By Dr. Chris Newton
The recent article by Dixon, Lawton, and Machin (Nature Reviews Drug Discovery, June 2009) predicted that the model of fully integrated pharmaceutical companies (FIPCOs) performing all the functions necessary to research, develop, and market pharmaceuticals was broken. As replacement, a model of vertical disintegration was suggested. The model included research companies discovering new medicines, development companies developing them, and marketing companies actually selling them to the healthcare providers. In the light of a great swathe of big pharma mergers and layoffs in 2009, how far is this model being realized, and is vertical disintegration indeed the likely next model of 21st century drug discovery?
The Next Model
Commencing with the research sector, there is no question that big pharma has not been the sole provider of candidate medicines for more than 10 years, with the biotechnology sector probably now accounting for approximately 50% of all clinical candidate compounds. The model where big pharma purchases the product outright by buying the company (Pfizer’s 2005 purchase of San Diego-based Idun Pharmaceuticals was one such deal) and assumes the development responsibilities is now being supplemented by big pharma funding external research projects on an ongoing basis by equity or research funding (e.g. GSK’s funding of research projects by Cellzome, Biotica, Vernalis, Chroma, Addex, and Galapagos in Europe and those of Concert Pharmaceuticals and Supergen in the United States). Even where big pharma continues to invest in homegrown ideas, an increasing quantity of this funding is going to third parties for commodity offerings like chemistry (in China with the CRO Wuxi) and for high-technology offerings to Western-based CROs — targeting discovery by using knock-down technologies, fragment-based drug discovery, NMR (nuclear magnetic resonance) screening, and high technology pharmacological models. I predict the continued decline (but not the demise) of big pharma’s internal research contribution to development pipelines and a continued increase from small organizations that will research products. One caveat should be mentioned: Such biotech research must give development candidates having attributes worthy of product development. Big pharma knows those particular attributes best and should share those attributes’ standards more widely. It would certainly save time in reviewing substandard dossiers by in-licensing and outsourcing executives. It would also help CROs set a standard of operation that can be passed to classic nonprofit making organizations that as yet do not understand the complex scientific and legislative environment in which candidate medicines will be judged.

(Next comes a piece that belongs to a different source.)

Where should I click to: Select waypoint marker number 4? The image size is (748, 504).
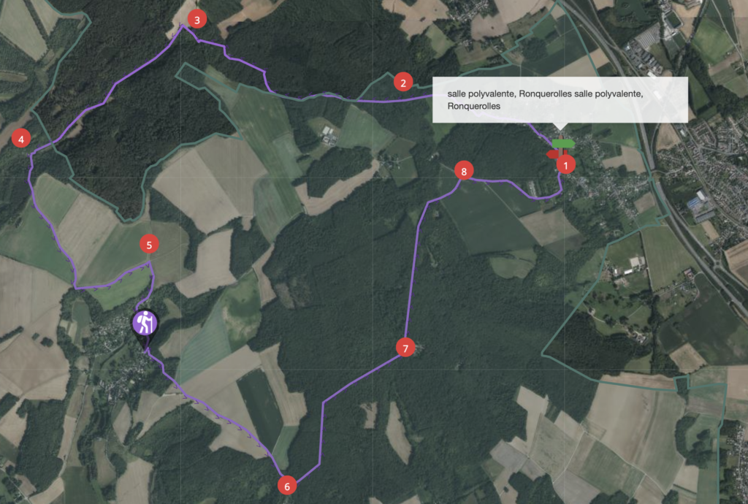pos(21,140)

The evolution of the development activities is far from the prediction of Machin et al. It is true that development has been a long-outsourced activity, with very large CROs like Quintiles and Covance even being able to undertake substantial parts of development activities, almost to the extent of total projects, to market registration. In addition, there are a number of CROs and specialist CROs in chemical and formulation development offering GLP (good laboratory practices) and GMP (good manufacturing practices) services. However, the model whereby such a development CRO actually buys a research candidate and subsequently sells the product on to large pharma has not yet come to pass; more common is the research company that sells a product to a pharma company that performs some development and may sell the product on — voluntarily or not — to another FIPCO, before the product reaches the market.
Big pharma and midsized pharma companies are already powerful marketing companies. Interestingly, there are already CRO companies that will provide marketing capabilities to organizations. Some such organizations evolve into simple marketing pharma companies, licensing products from an organization to sell under their own brand — UK-based Speciality European Pharma Ltd. is one such company.
In summary, the predictions of Machin et al are coming to pass most quickly in the upstream, research part of the pipeline. This gives enormous opportunities to entrepreneurial organizations with new ideas for medicines and to CROs that can facilitate each part of the process. However, in the end, the payer will be the marketing organization, and the prices judged viable for a new medicine in any therapeutic area will then set the corresponding prices of both research and development products.
Dr. Chris Newton is managing director and SVP of BioFocus. He is responsible for all BioFocus operational and commercial activities from target discovery to clinical candidate provision. Between 2000 and 2005, he was a founding scientist, CSO, and board director at Argenta Discovery Ltd. From 1979 to 2000, he held a variety of senior management positions in both research and development in the Rhone-Poulenc group of companies.